— Task details —
Exactly and only the lines from the line holding "Task: Publish document to PDF" to the end of the records should be reproduced. Leave pictures out.

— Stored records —

***

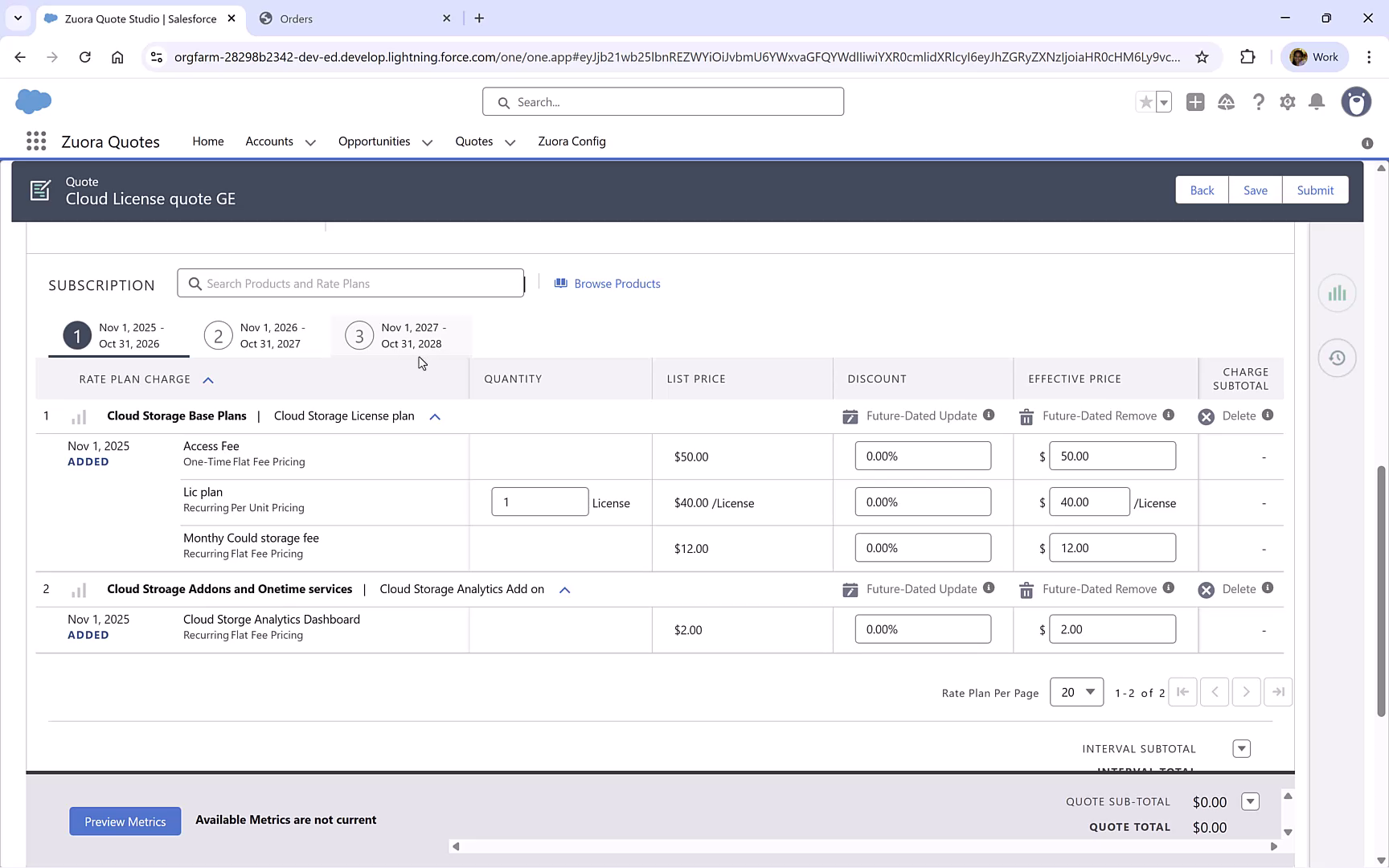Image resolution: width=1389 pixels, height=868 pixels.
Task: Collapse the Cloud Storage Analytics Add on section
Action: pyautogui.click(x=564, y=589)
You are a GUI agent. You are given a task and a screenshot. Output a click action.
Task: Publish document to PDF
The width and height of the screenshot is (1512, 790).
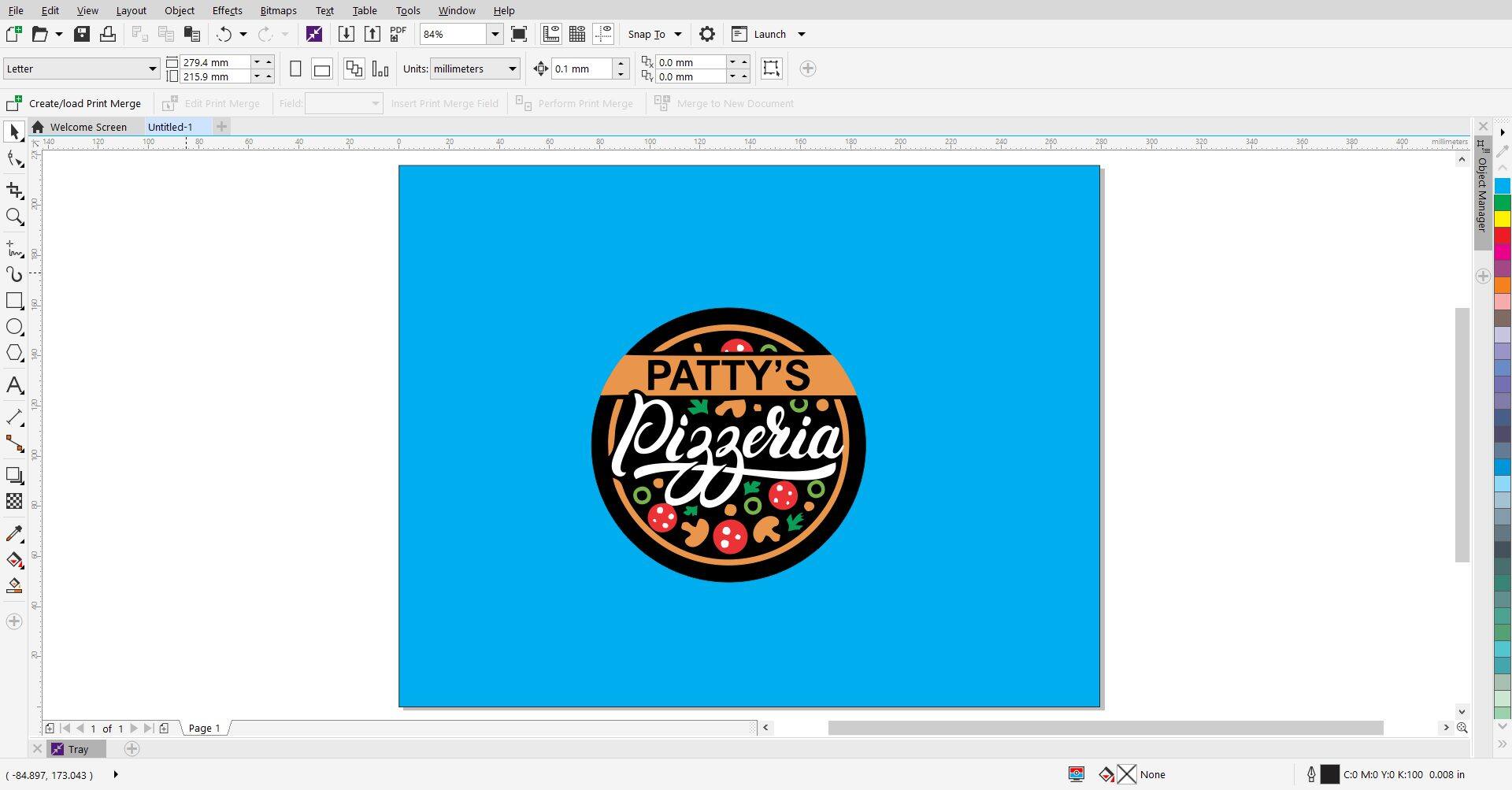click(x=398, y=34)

***

— Finished task —
Task: Publish document to PDF
The width and height of the screenshot is (1512, 790).
click(x=398, y=34)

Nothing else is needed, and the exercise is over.